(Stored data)

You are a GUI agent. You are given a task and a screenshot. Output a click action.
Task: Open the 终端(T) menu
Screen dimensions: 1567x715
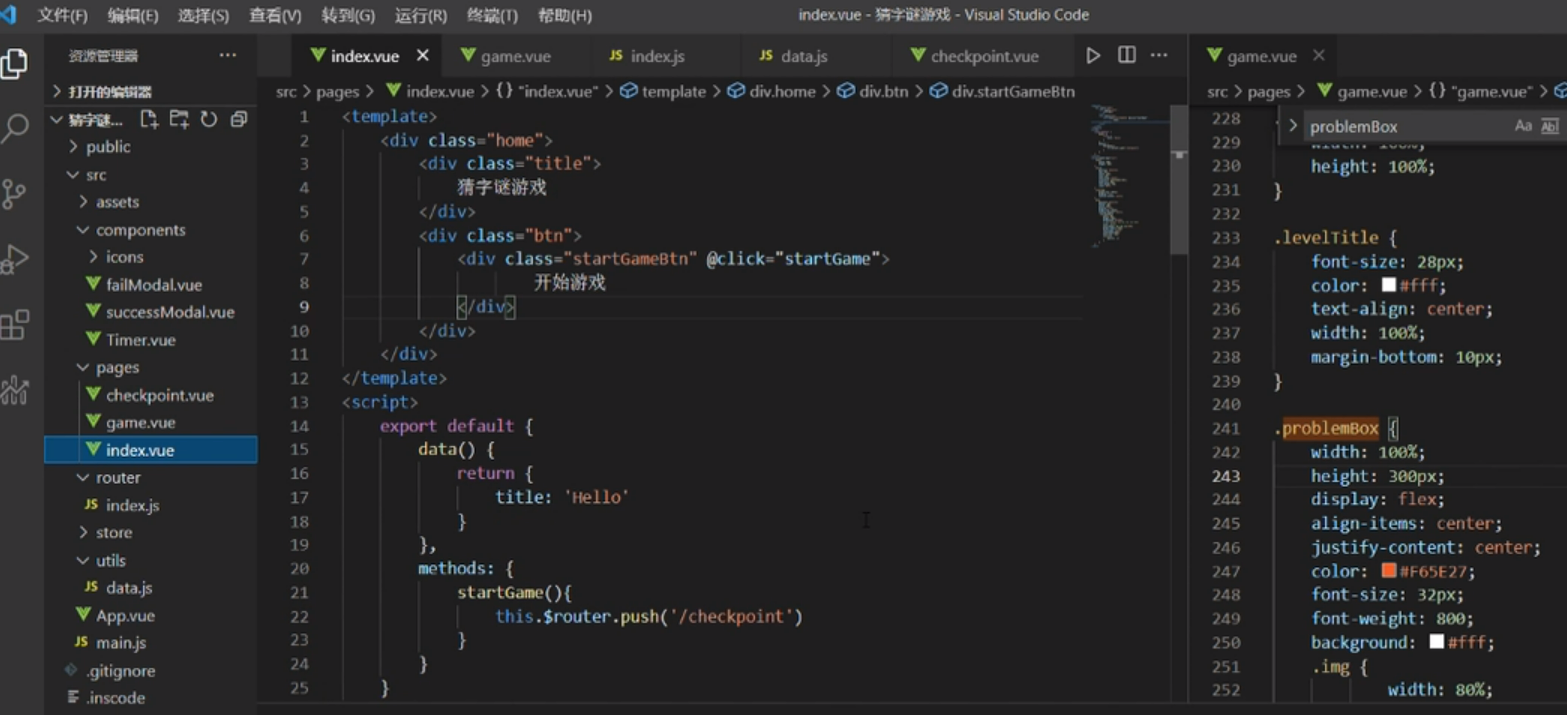click(x=492, y=16)
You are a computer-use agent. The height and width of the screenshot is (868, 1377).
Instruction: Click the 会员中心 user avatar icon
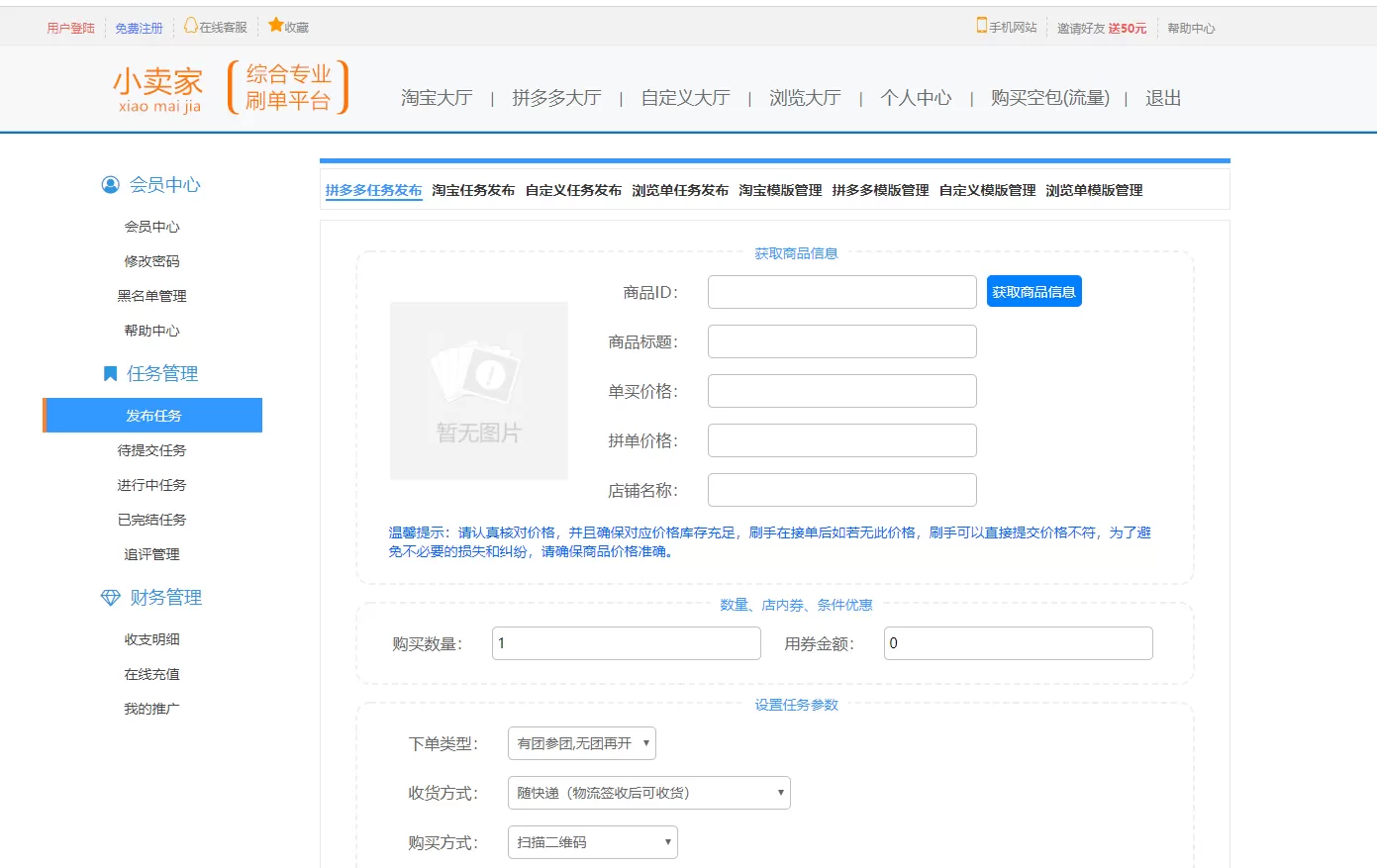click(x=110, y=185)
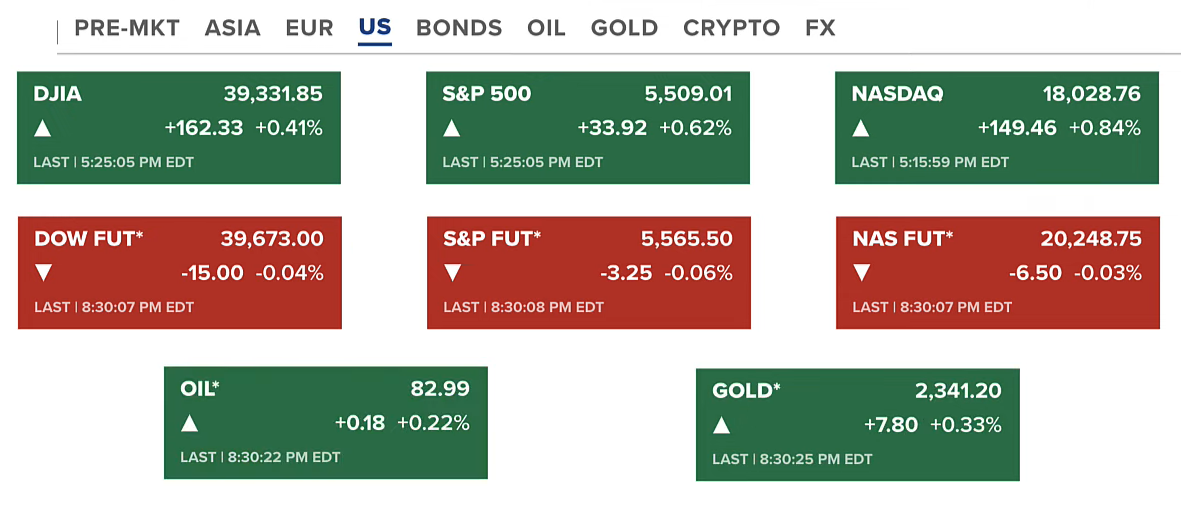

PROBLEM TO WORK ON -
Search the data for "agent". Copy every matching line.

WRITTEN REPLY -
You are a GUI agent. You are given a task and a screenshot. Output a click action.
You are a computer-use agent. The height and width of the screenshot is (868, 1377).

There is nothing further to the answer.